• Schyler Sheltrown

Uncharted Territory

When our country was struck with COVID-19, I can't imagine I was alone in my fear of what was going to happen. We had never experienced anything like this. It was impossible to ignore my horrifically sad Social Media feed. Artist after artist announced cancelled gigs, outlining the financial devastation they were facing because of it. The most famous opera singers, with their feeds normally full of travel announcements, hotel rooms, and chandelier-laden opera houses, were now sending videos from their homes, in various types of sweat pants and pajamas. A sickening thought came into my mind: Is this the end of opera? In a desperate attempt to get a grasp of everything, I tried my hardest to liken the Coronavirus outbreak to whatever major event I could: 9/11, the 2008 market crash and subsequent recession, my post-graduate meltdown. But, once I was honest with myself, I finally admitted this:

We were, and are, in uncharted territory.

As far back as I can remember, I've always had a wild imagination. There is something comforting about allowing one's mind to wander to a different place and time, practically another world. In more recent years, I've discovered that this may be a coping mechanism to deal with traumatic or stressful situations. Whatever the reason, I found myself trying to day dream. I sat at my piano - although I couldn't sing, I could at least get my music library organized. The score on my piano, Lysistrata by Mark Adamo looked at me lustfully. I let her sit - I wasn't even sure if I'd be singing the role this summer, plus my stressed-out chords were not up to the big sing of Aphrodite. I pulled the rest of my scores off of the shelf, attempting to organize them alphabetically by composer, then by major work. Puccini, Strauss, Handel, Moore, and Mozart all flicked by. I even found my Monteverdi Vespers score from college. Surrounded by piles of books, I began to thumb through the pages. I remembered a few words from Joyce DiDonato. This isn't a direct quote, but it was about how music has this incredible ability to take us back in time, not just to the characters within the story, but also to the composer who wrote the pieces, and subsequently, to all of the artists who performed these works over time. I felt my shoulders relax.

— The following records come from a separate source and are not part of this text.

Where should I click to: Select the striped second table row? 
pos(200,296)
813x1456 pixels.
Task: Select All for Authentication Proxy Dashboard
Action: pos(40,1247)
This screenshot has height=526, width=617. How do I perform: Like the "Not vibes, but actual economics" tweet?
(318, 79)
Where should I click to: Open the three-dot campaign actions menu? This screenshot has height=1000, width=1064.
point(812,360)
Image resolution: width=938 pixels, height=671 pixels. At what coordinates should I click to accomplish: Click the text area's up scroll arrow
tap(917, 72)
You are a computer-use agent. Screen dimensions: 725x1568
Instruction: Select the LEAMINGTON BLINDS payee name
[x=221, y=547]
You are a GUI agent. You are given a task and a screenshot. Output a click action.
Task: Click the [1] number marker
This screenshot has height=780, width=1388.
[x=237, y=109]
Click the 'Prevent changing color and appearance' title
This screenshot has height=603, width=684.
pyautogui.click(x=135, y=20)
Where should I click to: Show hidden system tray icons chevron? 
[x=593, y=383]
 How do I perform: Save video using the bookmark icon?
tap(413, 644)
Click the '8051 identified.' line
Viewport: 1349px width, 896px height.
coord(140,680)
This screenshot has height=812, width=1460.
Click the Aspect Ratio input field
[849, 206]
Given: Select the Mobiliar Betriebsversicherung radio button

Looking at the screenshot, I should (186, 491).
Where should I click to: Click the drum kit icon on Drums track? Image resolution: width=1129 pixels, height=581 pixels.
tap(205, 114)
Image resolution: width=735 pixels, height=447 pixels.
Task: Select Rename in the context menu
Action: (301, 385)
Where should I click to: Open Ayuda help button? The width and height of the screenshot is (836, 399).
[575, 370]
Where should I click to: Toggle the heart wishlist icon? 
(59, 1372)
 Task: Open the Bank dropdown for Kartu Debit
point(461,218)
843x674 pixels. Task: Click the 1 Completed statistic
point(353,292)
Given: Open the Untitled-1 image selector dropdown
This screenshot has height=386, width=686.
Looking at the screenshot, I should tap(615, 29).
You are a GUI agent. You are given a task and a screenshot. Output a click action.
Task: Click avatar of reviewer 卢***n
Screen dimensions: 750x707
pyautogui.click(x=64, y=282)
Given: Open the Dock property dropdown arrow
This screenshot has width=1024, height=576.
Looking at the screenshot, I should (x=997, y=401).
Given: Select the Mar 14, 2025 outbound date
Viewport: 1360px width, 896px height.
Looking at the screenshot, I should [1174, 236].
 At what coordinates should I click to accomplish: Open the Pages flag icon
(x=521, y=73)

The first opera, (Dafne, the music of which is now lost), was composed in 1597, with the first fairly successful opera, Euridice, performed only 3 years later. We're talking about 400 SOLID years of opera. Four HUNDRED, people. And that's not even including all of the magnificent work done up to that point, which led to the creation of opera.

I didn't know a whole lot about pandemics - the only few I could remember were the Spanish Flu in 1918 and the Black Plague in the 1300s. I found an excellent article from The Guardian by Ed Prideaux about how, much like today, music was used then as a coping mechanism to get through quarantine and isolation. In a separate article, I read about Encrico Caruso's delayed debut due to the Spanish Flu in Ann Arbor, MI (which, opera buffs know, clearly did not stop him from an iconic historical singer). Needless to say - name a pandemic, and there was music, along with the survival and adaptation of music.

We are seeing this today in full view. Although circumstances are dire, music is adapting. Opera Grand Rapids has been incredibly inventive in this regard. They managed to pull off a beautiful video recording of Scalia/Ginsburg, and found a way to honor their ticket buyers as well as their artists by providing a password protected link. This allowed for an exclusive experience. Watching opera from the comfort of one's home is not new, but it has been reserved either for Met Opera on Demand or through free live streaming services. Now, smaller companies also have the luxury of providing this service to their patrons, which means more opportunities for ticket buyers AND for artists.

Now, there are a lot of things that have just straight-up sucked about this pandemic for artists. Cancellations announced via Social Media before notification of talent, companies claiming force majeure even when they shouldn't, and just, like, f***ing force majeure in general. (HOW MANY OF YOU WERE LIKE ME AND SCOFFED AT THAT VAGUE LITTLE CLAUSE? UGH, WHAT FOOLS WE WERE!) It's not like it's always been great and this was just one little hiccup in the suck-ery of being an artist - far from it. This was merely the final straw. I myself even thought that this might mark the end of my musical pursuits! However, I was encouraged by the work of The Soloist Coalition, who worked tirelessly (and continues to do so) to approach companies about solutions to issues that had been stirring for years. Severe under-payment of young artists, nepotism, sexual harassment/assault, working conditions and hours, and many more issues were brought to the table. And, the leadership of these companies were finally all at home, so it was the perfect time to meld minds, reflect on what hasn't been working, and rebuild something totally new.

I'm not sure what the future of opera is, exactly. I can say where it was heading before all of this started, and it is certainly in the direction of smaller, more intimate settings. Large operas are expensive, and the opera career is expensive to pursue. Many performers work full-time jobs in various non-music industries. Local opera companies have become more popular - they allow for less rehearsal time, less travel, and smaller budgets. Choirs are functioning via Zoom, Skype, etc. I have no doubt that, whatever happens, music will survive. Opera will adapt and change, but it will survive, and, based on the conversations happening among opera-goers and will thrive.